- _REQUIRED WORK_: In the data, find each line where the word "agent" appears and list that line.

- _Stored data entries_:
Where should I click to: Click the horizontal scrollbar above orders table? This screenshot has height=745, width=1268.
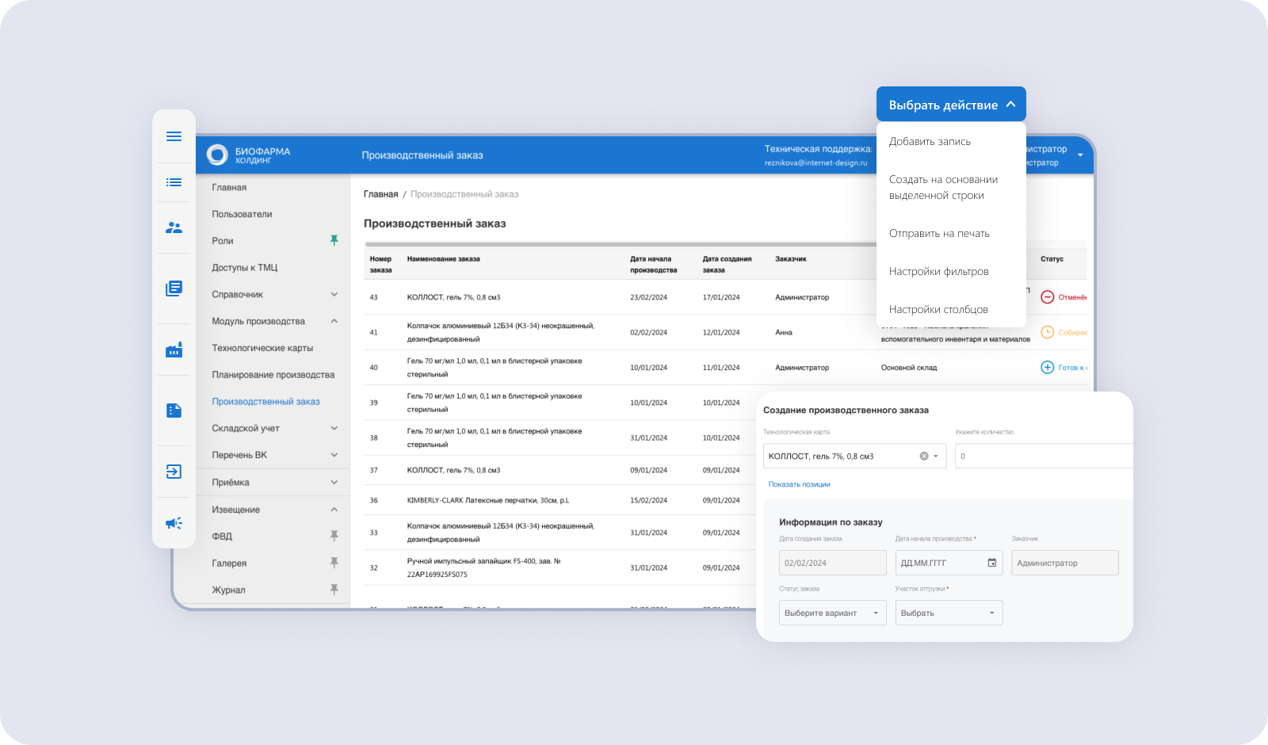point(618,244)
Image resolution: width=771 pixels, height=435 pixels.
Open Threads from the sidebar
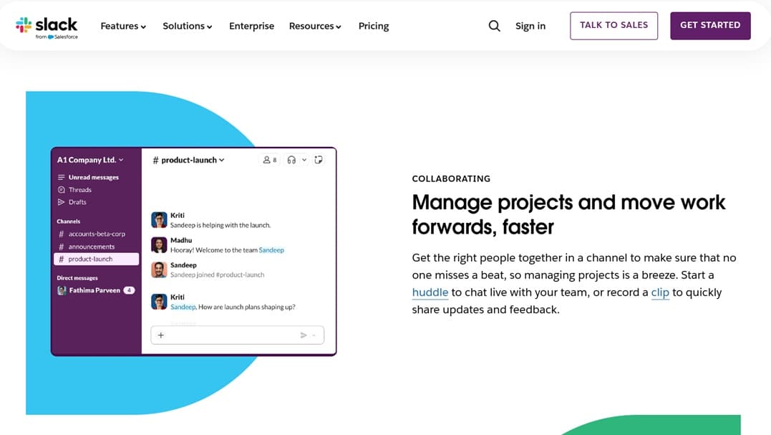click(77, 189)
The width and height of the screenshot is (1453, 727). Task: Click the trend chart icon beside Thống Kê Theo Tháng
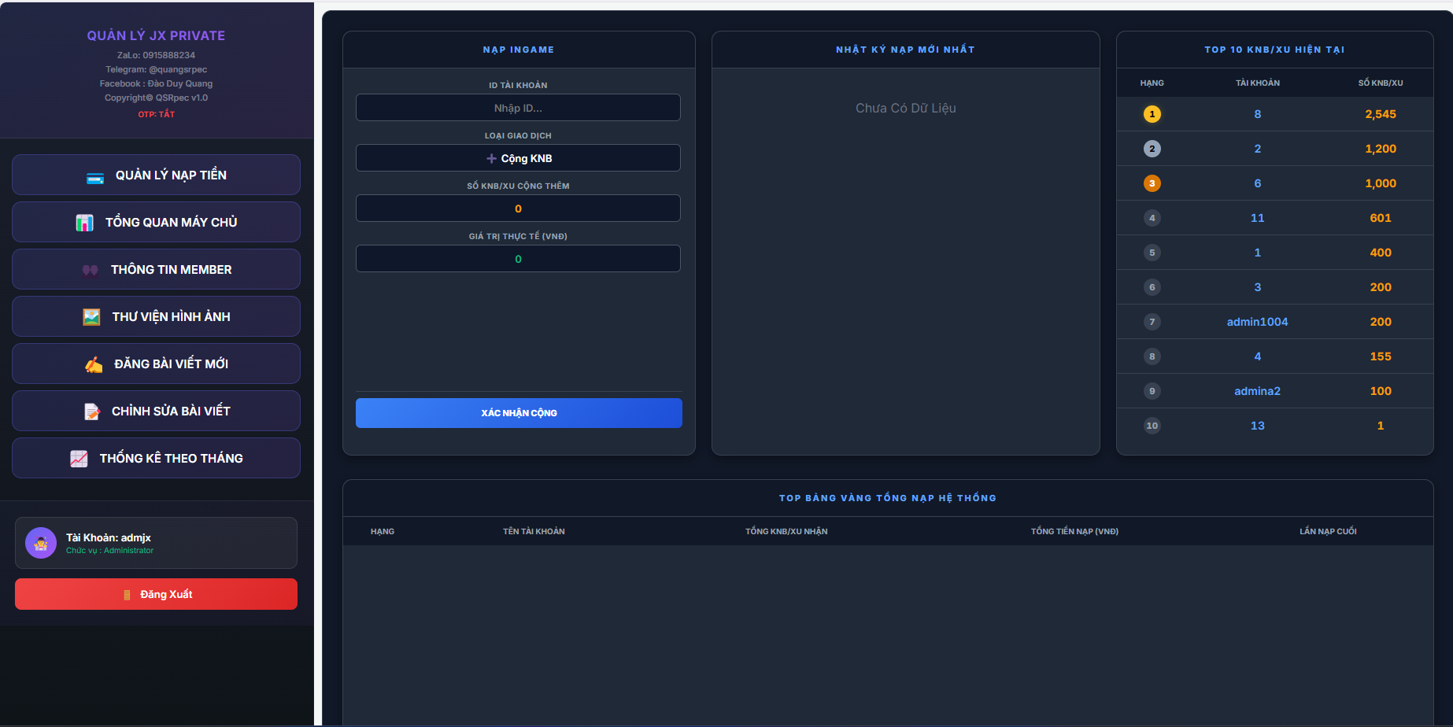[79, 459]
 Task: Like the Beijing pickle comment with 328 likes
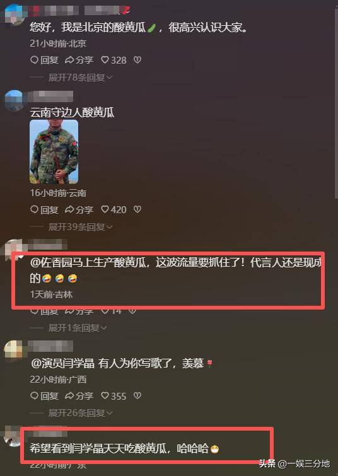pos(114,60)
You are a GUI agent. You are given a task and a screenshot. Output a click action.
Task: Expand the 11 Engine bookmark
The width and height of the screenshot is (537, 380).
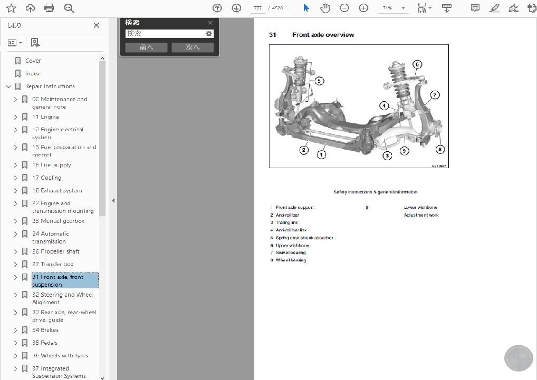pos(15,117)
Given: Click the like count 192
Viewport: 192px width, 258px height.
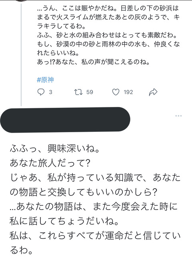Looking at the screenshot, I should pos(128,92).
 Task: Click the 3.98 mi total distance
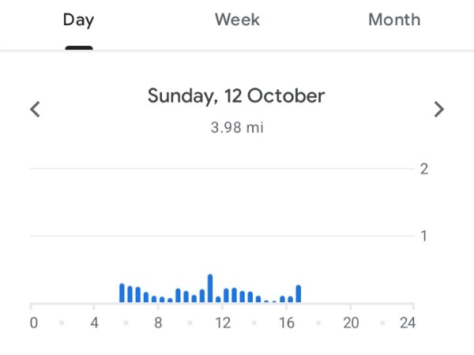point(236,128)
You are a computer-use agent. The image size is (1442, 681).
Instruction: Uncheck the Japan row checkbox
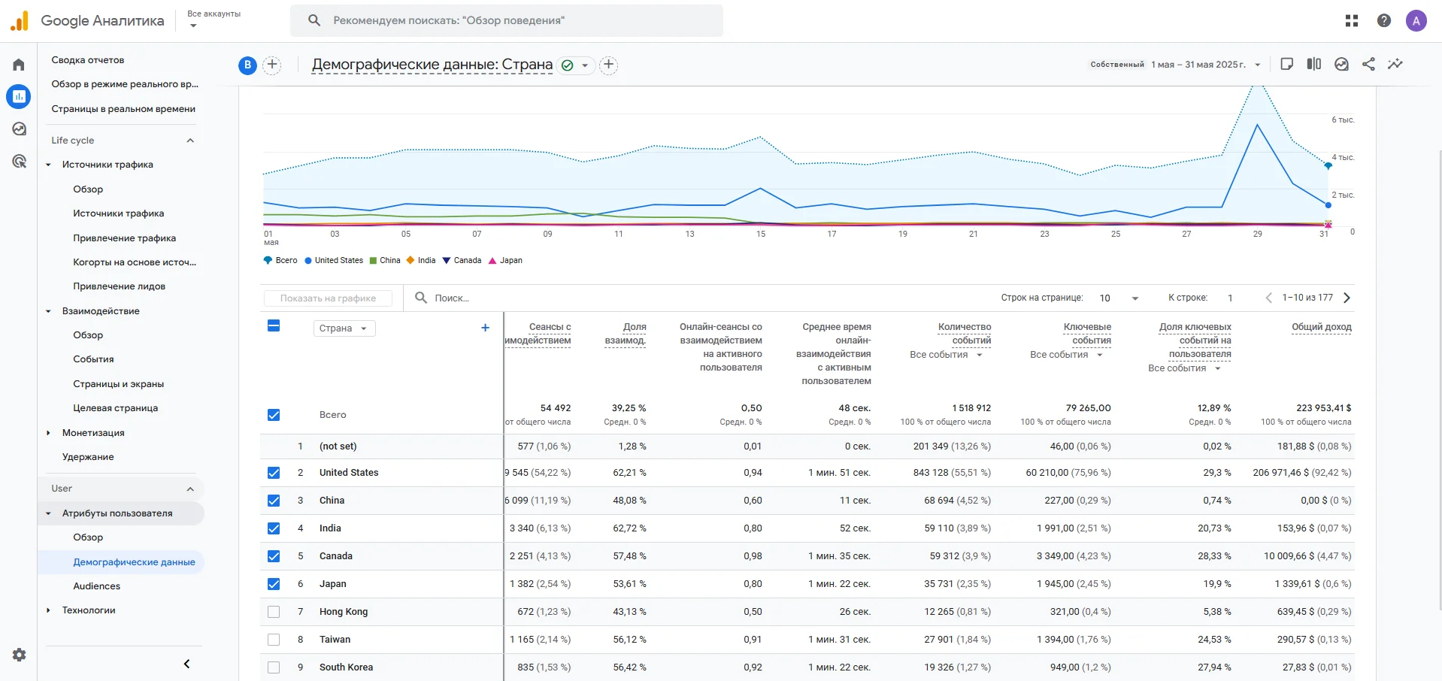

- _EXERCISE ANSWER_:
You are a GUI agent. You are given a task and a screenshot. Output a click action.
You are a computer-use agent. The image size is (1442, 681).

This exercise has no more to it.